● **WHAT TO PRODUCE**:
Reproduce the listing starting at its first line and ending at the line containing "coord(182,35)", requests included, and shift every coordinate in the answers up by 144.

● **DATA EXCERPTS**:

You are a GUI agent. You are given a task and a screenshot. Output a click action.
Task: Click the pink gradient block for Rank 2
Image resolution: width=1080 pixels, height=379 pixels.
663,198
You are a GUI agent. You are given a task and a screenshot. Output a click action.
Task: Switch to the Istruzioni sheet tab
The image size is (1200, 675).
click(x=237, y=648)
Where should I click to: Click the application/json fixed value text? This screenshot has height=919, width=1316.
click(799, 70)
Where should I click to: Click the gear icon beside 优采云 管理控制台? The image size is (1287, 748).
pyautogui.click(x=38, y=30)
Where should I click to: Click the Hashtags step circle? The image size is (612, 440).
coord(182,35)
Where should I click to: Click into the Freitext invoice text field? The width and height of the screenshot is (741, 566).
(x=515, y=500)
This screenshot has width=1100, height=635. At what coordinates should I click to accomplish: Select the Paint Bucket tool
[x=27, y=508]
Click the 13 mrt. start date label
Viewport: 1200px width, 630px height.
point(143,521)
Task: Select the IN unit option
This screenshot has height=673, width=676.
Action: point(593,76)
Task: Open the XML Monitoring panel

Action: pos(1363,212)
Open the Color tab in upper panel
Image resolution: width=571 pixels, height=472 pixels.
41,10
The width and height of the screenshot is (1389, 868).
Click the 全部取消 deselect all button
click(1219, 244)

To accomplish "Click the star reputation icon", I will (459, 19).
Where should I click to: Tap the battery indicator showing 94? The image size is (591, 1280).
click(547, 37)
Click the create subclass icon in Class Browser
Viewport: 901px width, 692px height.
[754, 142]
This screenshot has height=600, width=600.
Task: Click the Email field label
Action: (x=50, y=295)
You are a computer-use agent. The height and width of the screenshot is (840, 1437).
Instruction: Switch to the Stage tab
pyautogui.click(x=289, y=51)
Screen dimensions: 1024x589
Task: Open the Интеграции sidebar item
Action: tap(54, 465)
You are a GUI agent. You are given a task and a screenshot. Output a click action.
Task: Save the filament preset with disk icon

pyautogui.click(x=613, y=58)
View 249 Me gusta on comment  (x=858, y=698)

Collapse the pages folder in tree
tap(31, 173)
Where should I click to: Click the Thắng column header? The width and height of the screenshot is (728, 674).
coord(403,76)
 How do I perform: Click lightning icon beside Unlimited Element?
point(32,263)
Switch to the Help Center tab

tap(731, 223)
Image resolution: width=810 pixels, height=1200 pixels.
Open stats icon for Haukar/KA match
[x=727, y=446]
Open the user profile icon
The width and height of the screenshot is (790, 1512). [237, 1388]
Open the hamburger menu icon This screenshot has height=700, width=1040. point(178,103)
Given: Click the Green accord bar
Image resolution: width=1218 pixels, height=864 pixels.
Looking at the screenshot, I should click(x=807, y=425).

● **EXERCISE SOLUTION**:
You are a GUI agent. You are given a task and a screenshot. Output a click action.
Task: Click the pink gradient block for Rank 2
Image resolution: width=1080 pixels, height=379 pixels.
807,342
You are a GUI agent. You are given a task and a screenshot. Output a click action.
Task: Switch to the Istruzioni sheet tab
The image size is (1200, 675).
click(x=381, y=792)
Where should I click to: Click the application/json fixed value text? This screenshot has height=919, width=1316.
click(943, 214)
Where should I click to: Click the gear icon beside 优采云 管理控制台? The image size is (1287, 748).
pyautogui.click(x=182, y=174)
Where should I click to: Click the Hashtags step circle? The image size is (612, 440).
coord(326,179)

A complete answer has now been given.